On Tue, Oct 10, 2023 at 04:30:18PM -0700, Sean Christopherson wrote:
> On Tue, Oct 10, 2023, Al Viro wrote:
> > On Mon, Oct 09, 2023 at 05:27:04PM -0700, Sean Christopherson wrote:
> >
> > > If the last reference is effectively held by guest_memfd, it would be:
> > >
> > > kvm_gmem_release(), a.k.a. file_operations.release()
> > > |
> > > -> kvm_put_kvm()
> > > |
> > > -> kvm_destroy_vm()
> > > |
> > > -> module_put(kvm_chardev_ops.owner);
> >
> > ... and now your thread gets preempted and loses CPU; before you get
> > it back, some joker calls delete_module(), and page of code containing
> > kvm_gmem_release() is unmapped.

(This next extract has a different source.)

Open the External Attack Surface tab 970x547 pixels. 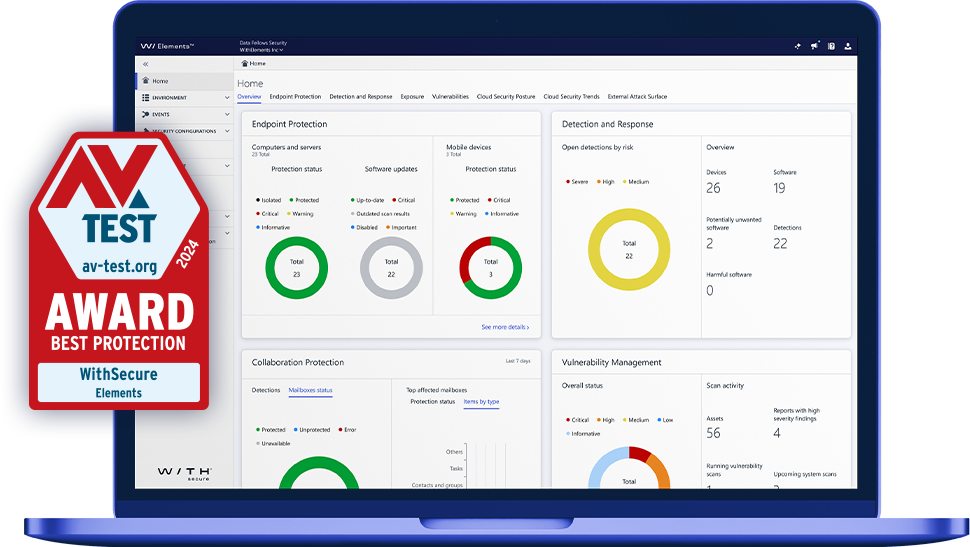click(x=637, y=97)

Even though an address within that
> > page is stored as return address in a frame on your thread's stack.
> > That thread gets the timeslice again and proceeds to return into
> > unmapped page. Oops...
>
> *sigh*
>
> What an absolute snafu. Sorry for the wall of text. Feel free to stop reading
> after the "Back to KVM..." part below, it's just gory details on how we screwed
> things up in KVM.
>
> But one question before I dive into the KVM mess: other than error paths, how is
> module_put(THIS_MODULE) ever safe without being superfluous? I don't see how a
> module can put the last reference to itself without either hitting the above
> scenario, or without creating deadlock. Something other than the module must put

I think module_get/put(THIS_MODULE) is not responsible for guarding
this scenario. It just makes a section against module removal. Out of
this section, you still need other mechanisms to ensure no task run on
the module code before its module_exit() return. This is still true even
if no module_get/put(THIS_MODULE) is used.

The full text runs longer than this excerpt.